Comment se fait-il, dis-je, que je puisse me représenter les deux mots en même temps ? Un examen plus attentif m’apprend que je ne me représente qu’un R, à savoir celui du mot « Roland » ; de l’autre mot, je n’ai pu, après un examen des plus attentifs, découvrir en moi que « iese », qui paraissait en même temps que « Roland », mais indistinctement et comme dans l’ombre.

Dans le texte français, le traducteur au lieu des mots « Roland Riese » > choisit « Roland recula » ; sauf ce changement, le texte allemand fut conservé.
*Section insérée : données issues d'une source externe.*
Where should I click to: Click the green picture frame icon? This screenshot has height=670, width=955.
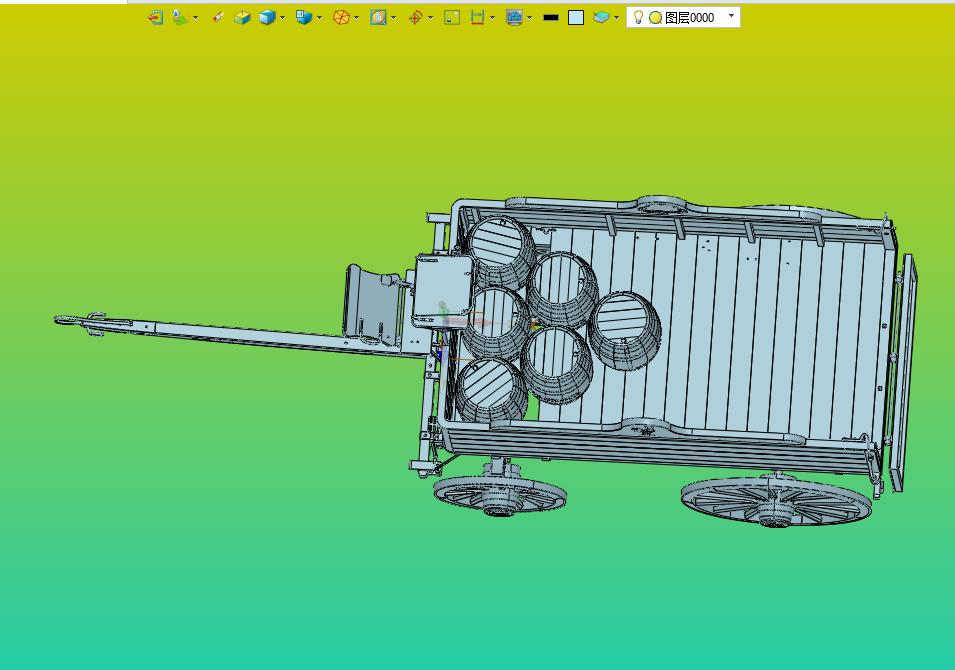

Il y avait donc dans la traduction française : Quand je pense Roland » et que le mot « recula » m’apparaît en même temps, quoique faiblement ; l’ « r » y manque et je ne vois que. « ecula ». M. Paulhan a de suite saisi ce que cet exemple avait de faible, pour relever que je concédais moi-même pouvoir me représenter deux a en même temps, puisque « Roland » et « recula » ont tous les deux « la » [1].

Mais la possibilité de se représenter deux a en même temps était justement, comme nous allons le voir, ce qui constituait l’essence de notre discussion.

J’ai eu tort d’avoir approuvé les mots « Roland recula » sans ajouter qu’il en était de même de « a » et de « l » que de « r ». J’aurais dû, en evoyant le texte français, examiner par l’observation intérieure, s’il

  1. Il y aurait à remarquer que l’a du mot Roland cesse d’en être un, puisque, suivi de l’n, il forme un son nasal.